Implementation of the C++ word-cloud with SYCL and Intel oneAPI
- Uses oneAPI and runs on Intel Dev Cloud
- Final iteration is on the v2 target
- qsub -I -l nodes=1:gpu:ppn=2 -d .
- GPU node
- qsub -I
- general interactive node
- Serial code ran faster on GPU node than this one, GPU device slower for parallel than this one.
- Started with Unified shared memory, very easy and saw significant speedup in the portion doing the counting
- Moved to buffers and accessors and performance got significantly slower
Inteval | Time |
---|---|
Tokenize file and hash | .011 seconds |
Serial count tokens | 1.67 seconds |
Write serial data from vector | 5.61 seconds |
Parallel count tokens | .247 seconds |
Write parallel results from malloc | 1.650 seconds |
- Added windowed results for both seq and parallel
- Sub buffers to divide work of input by window range
- 2D buffer for the output where outer dimension is the window and inner is the count vector
- Had troulble using sub buffer of 2D to get a single dimension.
- Eliminated sub buffer and did global accessor.

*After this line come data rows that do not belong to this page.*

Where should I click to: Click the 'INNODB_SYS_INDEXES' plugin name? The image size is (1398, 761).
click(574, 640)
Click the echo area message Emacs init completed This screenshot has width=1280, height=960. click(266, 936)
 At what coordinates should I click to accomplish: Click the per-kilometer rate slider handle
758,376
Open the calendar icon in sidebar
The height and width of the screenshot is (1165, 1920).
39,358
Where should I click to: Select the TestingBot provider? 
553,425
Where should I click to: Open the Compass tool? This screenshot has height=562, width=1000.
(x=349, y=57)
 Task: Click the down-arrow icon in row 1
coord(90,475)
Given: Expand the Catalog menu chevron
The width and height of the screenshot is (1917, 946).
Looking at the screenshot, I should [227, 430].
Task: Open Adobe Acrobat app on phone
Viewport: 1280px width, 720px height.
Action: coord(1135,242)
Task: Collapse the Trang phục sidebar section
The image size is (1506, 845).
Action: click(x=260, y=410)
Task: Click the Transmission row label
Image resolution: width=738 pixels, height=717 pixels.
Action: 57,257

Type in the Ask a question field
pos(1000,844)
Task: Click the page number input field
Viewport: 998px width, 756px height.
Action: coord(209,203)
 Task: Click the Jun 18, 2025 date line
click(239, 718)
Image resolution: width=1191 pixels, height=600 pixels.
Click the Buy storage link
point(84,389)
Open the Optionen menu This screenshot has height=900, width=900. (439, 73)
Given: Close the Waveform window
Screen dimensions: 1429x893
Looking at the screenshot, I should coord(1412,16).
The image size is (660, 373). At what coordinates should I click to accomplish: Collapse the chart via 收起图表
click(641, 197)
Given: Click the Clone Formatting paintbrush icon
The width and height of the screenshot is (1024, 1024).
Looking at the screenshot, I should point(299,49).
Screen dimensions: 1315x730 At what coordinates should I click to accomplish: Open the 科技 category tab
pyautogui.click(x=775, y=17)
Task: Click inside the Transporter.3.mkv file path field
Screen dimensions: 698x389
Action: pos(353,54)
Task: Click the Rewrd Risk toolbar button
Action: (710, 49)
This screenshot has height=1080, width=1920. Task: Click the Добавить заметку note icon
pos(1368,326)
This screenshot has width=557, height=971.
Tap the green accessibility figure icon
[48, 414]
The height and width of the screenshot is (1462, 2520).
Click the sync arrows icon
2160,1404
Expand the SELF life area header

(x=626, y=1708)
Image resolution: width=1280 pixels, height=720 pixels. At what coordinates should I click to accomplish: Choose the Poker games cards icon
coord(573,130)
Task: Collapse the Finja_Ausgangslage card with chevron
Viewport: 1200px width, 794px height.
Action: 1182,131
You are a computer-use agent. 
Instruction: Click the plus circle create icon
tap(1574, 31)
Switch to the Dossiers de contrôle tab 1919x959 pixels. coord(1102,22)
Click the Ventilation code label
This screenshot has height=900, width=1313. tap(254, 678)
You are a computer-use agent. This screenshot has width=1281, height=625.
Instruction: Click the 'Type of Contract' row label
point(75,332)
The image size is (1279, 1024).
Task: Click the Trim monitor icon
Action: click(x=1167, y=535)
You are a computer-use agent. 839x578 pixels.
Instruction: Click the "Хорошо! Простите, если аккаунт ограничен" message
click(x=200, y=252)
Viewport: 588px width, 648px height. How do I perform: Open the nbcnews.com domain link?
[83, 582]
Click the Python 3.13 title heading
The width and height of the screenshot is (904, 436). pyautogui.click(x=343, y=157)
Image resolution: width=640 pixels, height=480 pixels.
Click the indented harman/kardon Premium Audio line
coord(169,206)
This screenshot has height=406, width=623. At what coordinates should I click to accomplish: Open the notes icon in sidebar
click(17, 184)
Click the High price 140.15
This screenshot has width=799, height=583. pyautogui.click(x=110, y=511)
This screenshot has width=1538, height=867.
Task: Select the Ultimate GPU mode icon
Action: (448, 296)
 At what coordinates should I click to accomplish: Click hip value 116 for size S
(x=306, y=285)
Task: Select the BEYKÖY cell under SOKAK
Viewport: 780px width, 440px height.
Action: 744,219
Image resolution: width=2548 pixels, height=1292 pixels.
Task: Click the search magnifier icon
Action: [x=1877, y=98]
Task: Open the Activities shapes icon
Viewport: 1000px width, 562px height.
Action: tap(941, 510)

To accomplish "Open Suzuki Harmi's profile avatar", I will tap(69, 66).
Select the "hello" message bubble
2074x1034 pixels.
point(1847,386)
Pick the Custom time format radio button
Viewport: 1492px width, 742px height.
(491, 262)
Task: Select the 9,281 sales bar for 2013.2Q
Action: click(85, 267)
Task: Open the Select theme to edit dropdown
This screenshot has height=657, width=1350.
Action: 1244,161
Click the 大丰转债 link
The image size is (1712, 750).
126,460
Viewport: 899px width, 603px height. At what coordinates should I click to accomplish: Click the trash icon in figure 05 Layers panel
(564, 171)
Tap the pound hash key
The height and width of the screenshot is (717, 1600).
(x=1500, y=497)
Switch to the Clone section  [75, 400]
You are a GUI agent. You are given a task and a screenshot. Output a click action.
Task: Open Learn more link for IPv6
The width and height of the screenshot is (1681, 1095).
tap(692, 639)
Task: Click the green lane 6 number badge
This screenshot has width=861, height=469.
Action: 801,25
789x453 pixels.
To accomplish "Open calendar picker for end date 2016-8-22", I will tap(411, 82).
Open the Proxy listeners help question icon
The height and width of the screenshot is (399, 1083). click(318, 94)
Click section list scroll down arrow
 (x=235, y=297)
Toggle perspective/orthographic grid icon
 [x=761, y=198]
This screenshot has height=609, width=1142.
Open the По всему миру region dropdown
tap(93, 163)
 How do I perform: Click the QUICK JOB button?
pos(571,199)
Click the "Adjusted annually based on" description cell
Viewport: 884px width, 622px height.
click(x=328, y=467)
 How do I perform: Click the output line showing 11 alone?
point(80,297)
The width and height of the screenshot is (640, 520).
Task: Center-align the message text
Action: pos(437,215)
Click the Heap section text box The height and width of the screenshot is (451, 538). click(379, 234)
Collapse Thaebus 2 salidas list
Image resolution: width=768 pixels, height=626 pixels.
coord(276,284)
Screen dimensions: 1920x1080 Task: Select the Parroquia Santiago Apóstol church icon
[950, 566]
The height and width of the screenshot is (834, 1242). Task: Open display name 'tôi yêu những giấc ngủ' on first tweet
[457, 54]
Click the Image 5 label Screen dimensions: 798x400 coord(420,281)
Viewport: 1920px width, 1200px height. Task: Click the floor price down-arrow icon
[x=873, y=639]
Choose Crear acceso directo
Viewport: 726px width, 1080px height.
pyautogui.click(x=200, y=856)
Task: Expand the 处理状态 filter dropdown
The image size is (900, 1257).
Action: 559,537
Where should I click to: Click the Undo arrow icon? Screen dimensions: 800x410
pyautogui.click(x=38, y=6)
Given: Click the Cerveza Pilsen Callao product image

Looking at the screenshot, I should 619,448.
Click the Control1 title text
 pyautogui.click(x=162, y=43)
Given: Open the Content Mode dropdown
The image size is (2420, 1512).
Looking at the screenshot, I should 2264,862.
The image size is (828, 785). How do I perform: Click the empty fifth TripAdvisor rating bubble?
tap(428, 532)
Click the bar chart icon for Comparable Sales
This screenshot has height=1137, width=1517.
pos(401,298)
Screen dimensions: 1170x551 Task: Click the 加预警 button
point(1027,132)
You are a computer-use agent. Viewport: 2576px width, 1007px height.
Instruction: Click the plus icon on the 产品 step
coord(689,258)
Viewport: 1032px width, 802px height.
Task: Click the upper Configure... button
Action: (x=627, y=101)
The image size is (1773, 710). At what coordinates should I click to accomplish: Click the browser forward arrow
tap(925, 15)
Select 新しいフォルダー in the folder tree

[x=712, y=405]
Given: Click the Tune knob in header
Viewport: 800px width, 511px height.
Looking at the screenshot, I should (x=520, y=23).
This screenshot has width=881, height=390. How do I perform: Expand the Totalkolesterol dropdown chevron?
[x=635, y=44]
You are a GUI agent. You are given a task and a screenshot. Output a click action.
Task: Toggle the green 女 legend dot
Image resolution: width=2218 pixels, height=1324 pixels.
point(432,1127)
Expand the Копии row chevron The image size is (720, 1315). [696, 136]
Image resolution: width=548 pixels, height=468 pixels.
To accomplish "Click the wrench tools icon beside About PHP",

- Reading sub buffer allows multiple queues to work on the buffer at the same time
Interval | Time (Seconds) |
---|---|
Tokenize File | .009 |
Sequential Windowed* Count | 15.821 |
Parallel Windowed* Count | 0.245 |
* WINDOW_SIZE = 10,000 |
- Did it ever need subbuffers or could we have partitioned the range someother way. (Partitioners?)
- Could we have tried to do the input the same as the output. Would either option limit the ability for simultaneous kernals to process each window.
- Is their a chance that we are doing any simultaneous processing in current setup or is the q.submit blocking the outer loop. Probably is I would think.
- Why are there errors at certain window sizes pertaining to the memory base address alignment and sub buffer creation.
- Multiples of 10,000 seem to work well
- Interestingly the final section doesn't have issues and is an odd size
- Are the start and ranges inclusive, are we missig any words when we partition the subbuffer?
- Decode hashes
- CLI (File path, max kernels)
- Identify further optimizations. Particularly result output
- Working find with large output arrays with 4 windows at least
- Update verision 2 seq to remove the map creation or add map creation to par
- Investigate Profiling tools (VTune)